Tonalität nachhaltiger Marken: Zwischen Zurückhaltung und Haltung
Wie klingt eine glaubwürdige Positionierung bei Pflege, Food und Haushaltsprodukten — und wann wirkt sie belehrend?
Nachhaltige Konsumgütermarken stehen vor einer sprachlichen Gratwanderung. Zu nüchtern, und der Unterschied zum konventionellen Regalnachbarn verschwindet. Zu moralisch, und die Marke wirkt belehrend — besonders in Kategorien, in denen Alltagskomfort und Preisentscheidungen den Kauf steuern.
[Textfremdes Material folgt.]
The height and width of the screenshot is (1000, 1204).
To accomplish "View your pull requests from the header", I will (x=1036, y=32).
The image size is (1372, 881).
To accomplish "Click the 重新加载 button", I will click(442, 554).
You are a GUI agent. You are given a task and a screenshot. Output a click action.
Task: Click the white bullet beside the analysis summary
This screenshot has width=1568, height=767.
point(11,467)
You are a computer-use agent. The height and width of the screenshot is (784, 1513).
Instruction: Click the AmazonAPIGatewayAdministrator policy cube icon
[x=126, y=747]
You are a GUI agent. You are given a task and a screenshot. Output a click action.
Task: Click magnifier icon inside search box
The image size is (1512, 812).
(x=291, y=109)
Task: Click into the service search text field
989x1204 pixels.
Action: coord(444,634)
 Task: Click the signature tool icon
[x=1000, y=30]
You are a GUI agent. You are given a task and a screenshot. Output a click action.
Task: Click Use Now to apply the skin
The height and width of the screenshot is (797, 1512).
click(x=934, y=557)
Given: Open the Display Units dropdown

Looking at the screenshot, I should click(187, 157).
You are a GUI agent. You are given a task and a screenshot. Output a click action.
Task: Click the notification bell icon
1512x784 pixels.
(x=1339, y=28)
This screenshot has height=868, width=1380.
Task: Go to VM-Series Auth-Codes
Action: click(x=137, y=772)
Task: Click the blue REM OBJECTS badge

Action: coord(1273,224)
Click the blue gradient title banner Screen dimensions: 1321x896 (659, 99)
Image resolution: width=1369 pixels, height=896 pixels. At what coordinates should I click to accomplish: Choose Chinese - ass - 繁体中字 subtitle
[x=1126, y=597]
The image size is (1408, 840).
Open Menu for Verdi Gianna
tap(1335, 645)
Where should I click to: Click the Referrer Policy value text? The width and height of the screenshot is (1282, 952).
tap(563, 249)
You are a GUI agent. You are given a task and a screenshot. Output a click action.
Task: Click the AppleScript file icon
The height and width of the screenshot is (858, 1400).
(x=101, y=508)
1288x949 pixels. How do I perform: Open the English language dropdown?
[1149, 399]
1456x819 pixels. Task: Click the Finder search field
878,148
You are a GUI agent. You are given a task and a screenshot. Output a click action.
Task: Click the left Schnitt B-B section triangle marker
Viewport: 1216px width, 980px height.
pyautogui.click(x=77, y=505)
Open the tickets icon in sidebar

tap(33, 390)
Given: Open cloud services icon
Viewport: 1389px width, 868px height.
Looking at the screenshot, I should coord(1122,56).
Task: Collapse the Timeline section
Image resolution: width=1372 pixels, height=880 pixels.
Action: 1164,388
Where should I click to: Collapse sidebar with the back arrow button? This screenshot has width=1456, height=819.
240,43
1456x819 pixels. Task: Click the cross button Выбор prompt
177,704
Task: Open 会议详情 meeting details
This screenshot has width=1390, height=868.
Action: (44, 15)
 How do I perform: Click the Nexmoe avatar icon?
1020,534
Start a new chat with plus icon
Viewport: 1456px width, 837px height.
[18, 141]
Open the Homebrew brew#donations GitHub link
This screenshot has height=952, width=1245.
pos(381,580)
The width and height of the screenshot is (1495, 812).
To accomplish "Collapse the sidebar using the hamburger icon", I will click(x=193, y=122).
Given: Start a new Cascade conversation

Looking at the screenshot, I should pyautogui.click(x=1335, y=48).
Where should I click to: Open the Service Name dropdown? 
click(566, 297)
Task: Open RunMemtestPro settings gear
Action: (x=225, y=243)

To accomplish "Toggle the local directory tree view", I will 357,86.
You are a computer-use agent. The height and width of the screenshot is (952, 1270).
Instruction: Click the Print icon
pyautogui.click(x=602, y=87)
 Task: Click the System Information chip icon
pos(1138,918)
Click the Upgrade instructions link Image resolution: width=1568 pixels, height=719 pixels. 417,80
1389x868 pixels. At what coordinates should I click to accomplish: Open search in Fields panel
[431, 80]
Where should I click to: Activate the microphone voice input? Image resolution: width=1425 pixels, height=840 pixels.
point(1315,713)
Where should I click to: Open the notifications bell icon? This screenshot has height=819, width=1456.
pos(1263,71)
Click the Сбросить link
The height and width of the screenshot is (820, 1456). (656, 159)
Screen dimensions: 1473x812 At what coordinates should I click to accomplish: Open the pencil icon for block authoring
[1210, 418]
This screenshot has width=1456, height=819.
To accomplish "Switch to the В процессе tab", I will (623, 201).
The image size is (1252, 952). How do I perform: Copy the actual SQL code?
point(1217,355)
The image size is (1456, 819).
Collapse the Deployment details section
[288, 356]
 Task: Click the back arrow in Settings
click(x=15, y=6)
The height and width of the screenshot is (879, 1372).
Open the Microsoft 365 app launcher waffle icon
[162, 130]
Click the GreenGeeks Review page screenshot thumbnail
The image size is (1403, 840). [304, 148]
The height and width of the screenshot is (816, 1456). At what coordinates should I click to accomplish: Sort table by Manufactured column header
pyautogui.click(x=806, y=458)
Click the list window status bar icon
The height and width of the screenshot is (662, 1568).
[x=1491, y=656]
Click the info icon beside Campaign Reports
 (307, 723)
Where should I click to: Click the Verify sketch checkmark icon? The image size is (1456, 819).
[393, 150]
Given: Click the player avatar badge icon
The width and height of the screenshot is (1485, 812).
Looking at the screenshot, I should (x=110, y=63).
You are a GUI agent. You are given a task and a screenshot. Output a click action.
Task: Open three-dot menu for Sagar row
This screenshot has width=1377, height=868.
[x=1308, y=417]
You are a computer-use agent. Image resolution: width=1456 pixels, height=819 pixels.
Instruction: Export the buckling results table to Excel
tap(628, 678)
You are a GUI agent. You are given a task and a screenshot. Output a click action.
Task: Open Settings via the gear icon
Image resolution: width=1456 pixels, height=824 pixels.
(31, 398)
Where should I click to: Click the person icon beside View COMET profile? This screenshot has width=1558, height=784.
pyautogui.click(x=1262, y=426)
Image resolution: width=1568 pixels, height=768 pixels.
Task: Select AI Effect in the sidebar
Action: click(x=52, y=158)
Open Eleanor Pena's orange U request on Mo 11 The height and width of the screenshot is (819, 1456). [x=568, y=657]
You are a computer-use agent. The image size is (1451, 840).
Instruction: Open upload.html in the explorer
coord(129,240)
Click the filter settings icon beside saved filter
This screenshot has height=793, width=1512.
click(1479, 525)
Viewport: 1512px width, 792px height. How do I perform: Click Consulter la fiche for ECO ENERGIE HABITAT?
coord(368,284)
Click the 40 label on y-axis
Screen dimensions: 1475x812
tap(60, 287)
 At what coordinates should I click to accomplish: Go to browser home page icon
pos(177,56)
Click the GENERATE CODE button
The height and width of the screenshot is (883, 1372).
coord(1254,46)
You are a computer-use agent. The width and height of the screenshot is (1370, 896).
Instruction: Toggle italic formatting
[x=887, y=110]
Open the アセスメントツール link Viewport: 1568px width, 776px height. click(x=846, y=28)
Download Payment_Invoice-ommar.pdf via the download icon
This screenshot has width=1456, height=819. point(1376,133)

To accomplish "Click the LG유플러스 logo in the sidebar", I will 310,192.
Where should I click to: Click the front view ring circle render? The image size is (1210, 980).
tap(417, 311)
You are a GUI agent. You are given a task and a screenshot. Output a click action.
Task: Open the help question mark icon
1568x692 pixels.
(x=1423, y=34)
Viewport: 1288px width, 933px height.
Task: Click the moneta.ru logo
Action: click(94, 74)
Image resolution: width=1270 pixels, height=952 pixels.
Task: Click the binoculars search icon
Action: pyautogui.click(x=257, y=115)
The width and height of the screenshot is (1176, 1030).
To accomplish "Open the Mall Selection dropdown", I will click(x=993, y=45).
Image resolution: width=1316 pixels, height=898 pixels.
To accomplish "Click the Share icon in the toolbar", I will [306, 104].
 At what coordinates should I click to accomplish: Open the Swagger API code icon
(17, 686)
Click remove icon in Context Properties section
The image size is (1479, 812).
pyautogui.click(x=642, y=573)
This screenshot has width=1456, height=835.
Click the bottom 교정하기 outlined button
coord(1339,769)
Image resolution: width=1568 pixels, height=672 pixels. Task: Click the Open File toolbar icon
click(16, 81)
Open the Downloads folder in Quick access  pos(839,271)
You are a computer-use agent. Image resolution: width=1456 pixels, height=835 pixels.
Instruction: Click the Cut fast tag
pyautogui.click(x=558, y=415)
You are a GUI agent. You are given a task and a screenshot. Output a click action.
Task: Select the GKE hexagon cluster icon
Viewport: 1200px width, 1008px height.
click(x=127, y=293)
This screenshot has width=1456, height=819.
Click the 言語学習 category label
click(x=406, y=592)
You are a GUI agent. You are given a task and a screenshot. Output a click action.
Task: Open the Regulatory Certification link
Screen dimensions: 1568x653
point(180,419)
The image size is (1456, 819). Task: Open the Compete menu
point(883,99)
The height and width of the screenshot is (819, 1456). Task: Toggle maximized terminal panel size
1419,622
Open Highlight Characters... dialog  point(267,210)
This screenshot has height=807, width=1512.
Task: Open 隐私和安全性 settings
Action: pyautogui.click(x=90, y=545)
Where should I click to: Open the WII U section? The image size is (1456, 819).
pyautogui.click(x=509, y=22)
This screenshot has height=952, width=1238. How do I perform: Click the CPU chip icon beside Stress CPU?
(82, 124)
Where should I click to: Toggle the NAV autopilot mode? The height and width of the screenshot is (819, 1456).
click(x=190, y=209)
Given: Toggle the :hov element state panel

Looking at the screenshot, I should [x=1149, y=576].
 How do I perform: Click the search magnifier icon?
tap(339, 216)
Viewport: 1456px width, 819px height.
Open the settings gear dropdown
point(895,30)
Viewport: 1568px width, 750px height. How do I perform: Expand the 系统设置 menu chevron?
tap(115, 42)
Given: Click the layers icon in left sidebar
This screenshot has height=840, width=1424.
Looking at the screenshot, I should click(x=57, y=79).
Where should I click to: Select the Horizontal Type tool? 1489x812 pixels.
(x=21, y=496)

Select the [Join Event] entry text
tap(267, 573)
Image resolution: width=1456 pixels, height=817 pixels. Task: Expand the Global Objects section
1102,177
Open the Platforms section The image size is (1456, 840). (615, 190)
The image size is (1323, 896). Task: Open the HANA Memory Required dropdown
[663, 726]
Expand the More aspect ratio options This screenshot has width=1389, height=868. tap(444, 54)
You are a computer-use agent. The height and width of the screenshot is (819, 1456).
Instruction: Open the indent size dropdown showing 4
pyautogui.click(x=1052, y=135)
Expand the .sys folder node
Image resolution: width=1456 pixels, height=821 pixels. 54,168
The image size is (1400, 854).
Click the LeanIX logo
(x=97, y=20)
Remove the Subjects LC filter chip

Positionierung zeigt sich in der Tonalität oft früher als im Claim. Formulierungen wie „endlich bewusst“ oder „besser für alle“ signalisieren Haltung, aber selten eine klare Abgrenzung. Was fehlt, ist der Bezug zum konkreten Produktnutzen: die Zusammensetzung, die Nachfülllogik, die Lieferkette, die spürbare Qualität.
In Workshops arbeiten wir deshalb zuerst mit einer Tonalitätskarte: Welche Wörter gehören zur Marke, welche zum Segment, welche zum Wettbewerb? Marken, die denselben Wortschatz wie fünf Nachbarprodukte nutzen, können kaum eine eigene Position halten — egal wie hochwertig die Fotografie wirkt.
Ein brauchbares Muster: Haltung in der Einleitung, Beleg im Mittelteil, Nutzen im Abschluss. So bleibt die Marke erkennbar, ohne dass jede Produktseite wie ein Manifest klingt. Kundinnen und Kunden können die Entscheidung nachvollziehen, statt sie moralisch auszuhandeln.
Für Markeninhaberinnen in Rheinland-Pfalz und darüber hinaus gilt: Tonalität ist kein Stilmittel allein. Sie ist Teil der Positionierung und sollte genauso geprüft werden wie Claim und Verpackungslayout.